# GOAL OF THE EXERCISE:
Retype the data below in full, keeping every character as it is.

# Stored data entries:

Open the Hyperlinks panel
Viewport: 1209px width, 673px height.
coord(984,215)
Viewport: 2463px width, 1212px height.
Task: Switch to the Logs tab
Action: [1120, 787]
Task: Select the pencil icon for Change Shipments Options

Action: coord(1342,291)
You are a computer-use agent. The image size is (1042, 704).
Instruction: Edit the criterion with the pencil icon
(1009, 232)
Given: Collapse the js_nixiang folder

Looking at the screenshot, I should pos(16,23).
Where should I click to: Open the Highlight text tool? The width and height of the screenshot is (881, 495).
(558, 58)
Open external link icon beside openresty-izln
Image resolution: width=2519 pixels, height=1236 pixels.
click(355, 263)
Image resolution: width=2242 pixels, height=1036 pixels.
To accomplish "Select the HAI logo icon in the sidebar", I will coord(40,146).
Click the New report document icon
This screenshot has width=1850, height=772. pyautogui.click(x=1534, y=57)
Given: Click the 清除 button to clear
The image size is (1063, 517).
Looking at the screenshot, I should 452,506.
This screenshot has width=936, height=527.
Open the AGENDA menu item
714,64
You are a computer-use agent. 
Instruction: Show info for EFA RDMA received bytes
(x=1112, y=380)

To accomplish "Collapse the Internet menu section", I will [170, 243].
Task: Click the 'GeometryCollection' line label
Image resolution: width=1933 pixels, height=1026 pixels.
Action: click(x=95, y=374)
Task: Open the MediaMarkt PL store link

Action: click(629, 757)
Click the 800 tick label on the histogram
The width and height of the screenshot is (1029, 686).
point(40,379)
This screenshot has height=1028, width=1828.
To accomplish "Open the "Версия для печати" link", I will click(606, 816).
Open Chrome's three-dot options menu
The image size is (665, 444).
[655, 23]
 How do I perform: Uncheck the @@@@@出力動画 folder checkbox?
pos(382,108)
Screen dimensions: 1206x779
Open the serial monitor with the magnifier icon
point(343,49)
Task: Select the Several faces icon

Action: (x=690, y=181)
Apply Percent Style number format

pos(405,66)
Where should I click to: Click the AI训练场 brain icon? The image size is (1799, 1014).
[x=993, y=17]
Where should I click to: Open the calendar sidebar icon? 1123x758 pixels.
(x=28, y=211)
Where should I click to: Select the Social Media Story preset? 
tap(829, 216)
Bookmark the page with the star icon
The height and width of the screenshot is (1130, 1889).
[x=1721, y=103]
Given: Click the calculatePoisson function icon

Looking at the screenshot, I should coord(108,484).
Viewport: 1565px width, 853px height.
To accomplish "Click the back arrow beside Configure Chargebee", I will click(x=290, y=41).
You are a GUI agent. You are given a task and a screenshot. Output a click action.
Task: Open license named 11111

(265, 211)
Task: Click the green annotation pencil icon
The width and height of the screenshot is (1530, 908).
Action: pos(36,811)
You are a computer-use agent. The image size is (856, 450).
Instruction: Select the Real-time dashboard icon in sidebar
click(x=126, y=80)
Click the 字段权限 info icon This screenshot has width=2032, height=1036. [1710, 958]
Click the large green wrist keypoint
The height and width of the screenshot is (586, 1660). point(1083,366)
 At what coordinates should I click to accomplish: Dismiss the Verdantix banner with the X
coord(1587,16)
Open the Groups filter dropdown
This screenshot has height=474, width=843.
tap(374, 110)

# EXERCISE RESULT:
Open the Hyperlinks panel
Viewport: 1209px width, 673px height.
coord(984,215)
Viewport: 2463px width, 1212px height.
Task: Switch to the Logs tab
Action: [1120, 787]
Task: Select the pencil icon for Change Shipments Options

Action: coord(1342,291)
You are a computer-use agent. The image size is (1042, 704).
Instruction: Edit the criterion with the pencil icon
(1009, 232)
Given: Collapse the js_nixiang folder

Looking at the screenshot, I should pos(16,23).
Where should I click to: Open the Highlight text tool? The width and height of the screenshot is (881, 495).
(558, 58)
Open external link icon beside openresty-izln
Image resolution: width=2519 pixels, height=1236 pixels.
click(355, 263)
Image resolution: width=2242 pixels, height=1036 pixels.
To accomplish "Select the HAI logo icon in the sidebar", I will coord(40,146).
Click the New report document icon
This screenshot has width=1850, height=772. pyautogui.click(x=1534, y=57)
Given: Click the 清除 button to clear
The image size is (1063, 517).
Looking at the screenshot, I should 452,506.
This screenshot has width=936, height=527.
Open the AGENDA menu item
714,64
You are a computer-use agent. 
Instruction: Show info for EFA RDMA received bytes
(x=1112, y=380)

To accomplish "Collapse the Internet menu section", I will [170, 243].
Task: Click the 'GeometryCollection' line label
Image resolution: width=1933 pixels, height=1026 pixels.
Action: click(x=95, y=374)
Task: Open the MediaMarkt PL store link

Action: click(629, 757)
Click the 800 tick label on the histogram
The width and height of the screenshot is (1029, 686).
point(40,379)
This screenshot has height=1028, width=1828.
To accomplish "Open the "Версия для печати" link", I will click(606, 816).
Open Chrome's three-dot options menu
The image size is (665, 444).
[655, 23]
 How do I perform: Uncheck the @@@@@出力動画 folder checkbox?
pos(382,108)
Screen dimensions: 1206x779
Open the serial monitor with the magnifier icon
point(343,49)
Task: Select the Several faces icon

Action: (x=690, y=181)
Apply Percent Style number format

pos(405,66)
Where should I click to: Click the AI训练场 brain icon? The image size is (1799, 1014).
[x=993, y=17]
Where should I click to: Open the calendar sidebar icon? 1123x758 pixels.
(x=28, y=211)
Where should I click to: Select the Social Media Story preset? 
tap(829, 216)
Bookmark the page with the star icon
The height and width of the screenshot is (1130, 1889).
[x=1721, y=103]
Given: Click the calculatePoisson function icon

Looking at the screenshot, I should coord(108,484).
Viewport: 1565px width, 853px height.
To accomplish "Click the back arrow beside Configure Chargebee", I will click(x=290, y=41).
You are a GUI agent. You are given a task and a screenshot. Output a click action.
Task: Open license named 11111

(265, 211)
Task: Click the green annotation pencil icon
The width and height of the screenshot is (1530, 908).
Action: pos(36,811)
You are a computer-use agent. The image size is (856, 450).
Instruction: Select the Real-time dashboard icon in sidebar
click(x=126, y=80)
Click the 字段权限 info icon This screenshot has width=2032, height=1036. [1710, 958]
Click the large green wrist keypoint
The height and width of the screenshot is (586, 1660). point(1083,366)
 At what coordinates should I click to accomplish: Dismiss the Verdantix banner with the X
coord(1587,16)
Open the Groups filter dropdown
This screenshot has height=474, width=843.
tap(374, 110)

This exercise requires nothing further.